Task directions: Please reproduce every record, keeping each one exactly as written.

Entries taken from a collection:
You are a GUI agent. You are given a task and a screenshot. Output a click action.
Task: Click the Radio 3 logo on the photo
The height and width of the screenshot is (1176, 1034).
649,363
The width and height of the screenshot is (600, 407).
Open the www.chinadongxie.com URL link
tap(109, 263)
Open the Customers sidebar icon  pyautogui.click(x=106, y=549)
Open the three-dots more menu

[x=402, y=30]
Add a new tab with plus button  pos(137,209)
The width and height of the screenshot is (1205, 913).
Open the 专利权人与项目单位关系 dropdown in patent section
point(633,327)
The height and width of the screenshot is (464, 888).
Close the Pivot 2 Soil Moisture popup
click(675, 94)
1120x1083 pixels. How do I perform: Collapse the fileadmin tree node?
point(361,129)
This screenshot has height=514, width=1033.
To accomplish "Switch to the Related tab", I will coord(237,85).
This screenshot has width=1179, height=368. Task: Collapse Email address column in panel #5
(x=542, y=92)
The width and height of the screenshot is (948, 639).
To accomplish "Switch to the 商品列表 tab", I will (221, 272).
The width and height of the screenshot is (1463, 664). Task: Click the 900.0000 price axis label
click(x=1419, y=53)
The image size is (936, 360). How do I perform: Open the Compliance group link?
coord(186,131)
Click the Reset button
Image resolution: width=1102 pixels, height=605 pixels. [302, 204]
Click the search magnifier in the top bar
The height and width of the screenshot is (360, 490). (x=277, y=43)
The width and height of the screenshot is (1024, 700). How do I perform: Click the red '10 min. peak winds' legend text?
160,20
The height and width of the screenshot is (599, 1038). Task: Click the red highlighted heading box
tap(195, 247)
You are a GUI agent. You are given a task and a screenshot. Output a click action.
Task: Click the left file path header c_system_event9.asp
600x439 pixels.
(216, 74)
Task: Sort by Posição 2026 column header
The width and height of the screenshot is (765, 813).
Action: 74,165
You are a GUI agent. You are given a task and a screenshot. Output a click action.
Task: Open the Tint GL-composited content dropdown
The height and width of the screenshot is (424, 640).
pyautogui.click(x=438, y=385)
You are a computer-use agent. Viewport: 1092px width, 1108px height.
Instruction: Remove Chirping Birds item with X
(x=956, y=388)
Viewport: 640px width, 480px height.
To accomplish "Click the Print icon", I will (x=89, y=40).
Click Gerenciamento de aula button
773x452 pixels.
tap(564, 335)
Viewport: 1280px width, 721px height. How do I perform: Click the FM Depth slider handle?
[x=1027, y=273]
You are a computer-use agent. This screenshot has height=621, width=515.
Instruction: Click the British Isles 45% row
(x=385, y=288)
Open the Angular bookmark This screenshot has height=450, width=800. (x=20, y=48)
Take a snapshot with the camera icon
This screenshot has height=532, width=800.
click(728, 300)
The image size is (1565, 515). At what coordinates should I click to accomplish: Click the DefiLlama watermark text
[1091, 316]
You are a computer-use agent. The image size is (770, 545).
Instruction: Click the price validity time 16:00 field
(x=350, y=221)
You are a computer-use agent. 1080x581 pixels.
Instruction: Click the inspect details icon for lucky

Task response:
You are a GUI agent. You are given a task and a screenshot. Output a click action.
Task: Click the Radio 3 logo on the photo
The height and width of the screenshot is (1176, 1034).
649,363
The width and height of the screenshot is (600, 407).
Open the www.chinadongxie.com URL link
tap(109, 263)
Open the Customers sidebar icon  pyautogui.click(x=106, y=549)
Open the three-dots more menu

[x=402, y=30]
Add a new tab with plus button  pos(137,209)
The width and height of the screenshot is (1205, 913).
Open the 专利权人与项目单位关系 dropdown in patent section
point(633,327)
The height and width of the screenshot is (464, 888).
Close the Pivot 2 Soil Moisture popup
click(675, 94)
1120x1083 pixels. How do I perform: Collapse the fileadmin tree node?
point(361,129)
This screenshot has height=514, width=1033.
To accomplish "Switch to the Related tab", I will coord(237,85).
This screenshot has width=1179, height=368. Task: Collapse Email address column in panel #5
(x=542, y=92)
The width and height of the screenshot is (948, 639).
To accomplish "Switch to the 商品列表 tab", I will (221, 272).
The width and height of the screenshot is (1463, 664). Task: Click the 900.0000 price axis label
click(x=1419, y=53)
The image size is (936, 360). How do I perform: Open the Compliance group link?
coord(186,131)
Click the Reset button
Image resolution: width=1102 pixels, height=605 pixels. [302, 204]
Click the search magnifier in the top bar
The height and width of the screenshot is (360, 490). (x=277, y=43)
The width and height of the screenshot is (1024, 700). How do I perform: Click the red '10 min. peak winds' legend text?
160,20
The height and width of the screenshot is (599, 1038). Task: Click the red highlighted heading box
tap(195, 247)
You are a GUI agent. You are given a task and a screenshot. Output a click action.
Task: Click the left file path header c_system_event9.asp
600x439 pixels.
(216, 74)
Task: Sort by Posição 2026 column header
The width and height of the screenshot is (765, 813).
Action: 74,165
You are a GUI agent. You are given a task and a screenshot. Output a click action.
Task: Open the Tint GL-composited content dropdown
The height and width of the screenshot is (424, 640).
pyautogui.click(x=438, y=385)
You are a computer-use agent. Viewport: 1092px width, 1108px height.
Instruction: Remove Chirping Birds item with X
(x=956, y=388)
Viewport: 640px width, 480px height.
To accomplish "Click the Print icon", I will (x=89, y=40).
Click Gerenciamento de aula button
773x452 pixels.
tap(564, 335)
Viewport: 1280px width, 721px height. How do I perform: Click the FM Depth slider handle?
[x=1027, y=273]
You are a computer-use agent. This screenshot has height=621, width=515.
Instruction: Click the British Isles 45% row
(x=385, y=288)
Open the Angular bookmark This screenshot has height=450, width=800. (x=20, y=48)
Take a snapshot with the camera icon
This screenshot has height=532, width=800.
click(728, 300)
The image size is (1565, 515). At what coordinates should I click to accomplish: Click the DefiLlama watermark text
[1091, 316]
You are a computer-use agent. The image size is (770, 545).
Instruction: Click the price validity time 16:00 field
(x=350, y=221)
You are a computer-use agent. 1080x581 pixels.
Instruction: Click the inspect details icon for lucky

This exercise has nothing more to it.